School districts draft guidelines for students' medical marijuana prescriptions

Branden Petro was born with a mitochondrial condition that causes seizures. He takes several prescriptions to keep in under control. 

Six years ago, he was taking several prescribed medications to keep it under control - which was not a problem at the Hillsborough County middle school he attended.

Today, medical marijuana has taken the pace of some of those prescriptions. Though his disease caused him to become non-verbal a year ago, and he's no longer in school, his mother, Renee Hanania is pushing for parents or nurses to be able to administer medical marijuana to their kids on school property.

She's been fighting for it for years.

"It relieves a lot of the symptoms he has," Renee said of the medical marijuana. "When he needed his dose of cannabis, I would have to go in, sign Branden out, take him off school premise, put him in my car, give him his dose, sign him back in, and he would go about his day." 

Though a 2017 law legalized medical marijuana across the state, some school districts have been slow to create guidelines allowing for students to take their prescriptions. The Florida Department of Education is giving districts until Dec. 1 to draft policies on how students can take cannabis on campus.

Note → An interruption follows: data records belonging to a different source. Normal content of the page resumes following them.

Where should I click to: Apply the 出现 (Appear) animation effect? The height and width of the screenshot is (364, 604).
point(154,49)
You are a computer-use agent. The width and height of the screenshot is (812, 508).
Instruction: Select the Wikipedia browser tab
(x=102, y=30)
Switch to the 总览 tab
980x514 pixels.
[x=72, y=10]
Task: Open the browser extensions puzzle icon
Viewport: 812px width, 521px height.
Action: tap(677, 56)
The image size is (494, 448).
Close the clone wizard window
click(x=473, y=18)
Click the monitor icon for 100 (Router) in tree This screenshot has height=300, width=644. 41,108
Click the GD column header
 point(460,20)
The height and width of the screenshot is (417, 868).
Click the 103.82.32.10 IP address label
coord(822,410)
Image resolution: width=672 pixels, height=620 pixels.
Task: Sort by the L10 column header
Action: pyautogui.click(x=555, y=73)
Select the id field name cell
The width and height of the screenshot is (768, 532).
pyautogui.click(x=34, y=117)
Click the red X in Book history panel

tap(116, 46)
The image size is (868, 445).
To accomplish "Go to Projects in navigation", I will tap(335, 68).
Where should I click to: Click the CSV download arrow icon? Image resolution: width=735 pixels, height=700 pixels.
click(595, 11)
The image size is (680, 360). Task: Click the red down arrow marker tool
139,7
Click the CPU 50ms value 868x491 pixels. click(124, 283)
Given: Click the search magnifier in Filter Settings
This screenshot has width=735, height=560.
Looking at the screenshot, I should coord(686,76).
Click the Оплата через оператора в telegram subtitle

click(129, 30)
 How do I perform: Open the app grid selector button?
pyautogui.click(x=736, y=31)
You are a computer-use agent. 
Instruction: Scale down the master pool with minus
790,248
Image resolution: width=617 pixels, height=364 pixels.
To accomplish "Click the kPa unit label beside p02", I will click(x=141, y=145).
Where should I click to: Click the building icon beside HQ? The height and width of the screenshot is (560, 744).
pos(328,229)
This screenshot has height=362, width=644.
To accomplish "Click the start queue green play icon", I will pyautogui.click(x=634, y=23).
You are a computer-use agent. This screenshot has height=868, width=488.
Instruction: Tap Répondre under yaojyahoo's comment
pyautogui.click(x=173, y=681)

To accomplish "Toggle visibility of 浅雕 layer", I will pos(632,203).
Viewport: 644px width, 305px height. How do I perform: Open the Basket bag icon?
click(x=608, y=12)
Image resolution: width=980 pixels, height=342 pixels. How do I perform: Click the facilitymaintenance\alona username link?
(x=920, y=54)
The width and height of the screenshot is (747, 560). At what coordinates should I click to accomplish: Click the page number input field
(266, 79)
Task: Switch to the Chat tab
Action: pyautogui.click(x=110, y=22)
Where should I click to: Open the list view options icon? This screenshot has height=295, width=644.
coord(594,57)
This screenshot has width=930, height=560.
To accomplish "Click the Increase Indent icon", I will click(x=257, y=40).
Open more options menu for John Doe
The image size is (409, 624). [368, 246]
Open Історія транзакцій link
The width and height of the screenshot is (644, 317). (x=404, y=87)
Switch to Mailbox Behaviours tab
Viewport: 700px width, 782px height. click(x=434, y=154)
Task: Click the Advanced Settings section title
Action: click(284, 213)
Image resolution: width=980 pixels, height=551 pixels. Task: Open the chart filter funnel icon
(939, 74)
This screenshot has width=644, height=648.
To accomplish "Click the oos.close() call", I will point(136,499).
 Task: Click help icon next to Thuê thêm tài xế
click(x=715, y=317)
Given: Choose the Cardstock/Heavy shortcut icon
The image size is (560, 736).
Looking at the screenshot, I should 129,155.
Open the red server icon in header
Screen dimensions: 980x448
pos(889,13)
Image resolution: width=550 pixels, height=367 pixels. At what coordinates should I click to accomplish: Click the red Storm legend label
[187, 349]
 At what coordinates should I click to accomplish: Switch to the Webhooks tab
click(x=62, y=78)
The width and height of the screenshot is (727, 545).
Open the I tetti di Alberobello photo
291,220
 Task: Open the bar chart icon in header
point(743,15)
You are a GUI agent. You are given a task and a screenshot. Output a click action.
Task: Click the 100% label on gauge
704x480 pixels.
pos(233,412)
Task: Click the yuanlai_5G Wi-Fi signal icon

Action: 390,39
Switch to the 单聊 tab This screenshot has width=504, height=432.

"Nurses and some of the staff can actually administer emergency meds, whether it be Tylenol or seizure meds," she said. "Whatever it may be, as long as you sign a piece of paper saying 'Yes, I allow you to give my child this at a certain time,' then that's ok. [For cannabis,] it needs to be the same way."

Pediatrician David Berger, of Wholistic Pediatrics, also believes medical cannabis should be given fair treatment as a treatment.

"There are families now who are saying, 'Thank goodness, for the first time we have something that is working for our kid,'" he said. "And they're terrified that something that's working for them is going to be restricted from the state, because of the state not necessarily understanding the medicine of it all."

Berger is a supporter of medical marijuana patches.

"The school doesn't even have to administer it," he said. "It can be administered in the morning like a Ritalin patch or a pain patch, were are allowed to be used, and they're controlled substances, as well. A patch can be applied before they take off for school in the first place."

FOX 13 reached out to several school districts about their rule-drafting process. Hillsborough, Polk and Sarasota counties said they are working on their drafts. Pasco and Hernando counties have completed their drafts and submitted them to the Department of Education.

The DoE is asking districts to provide notification of board adoption by Dec. 31.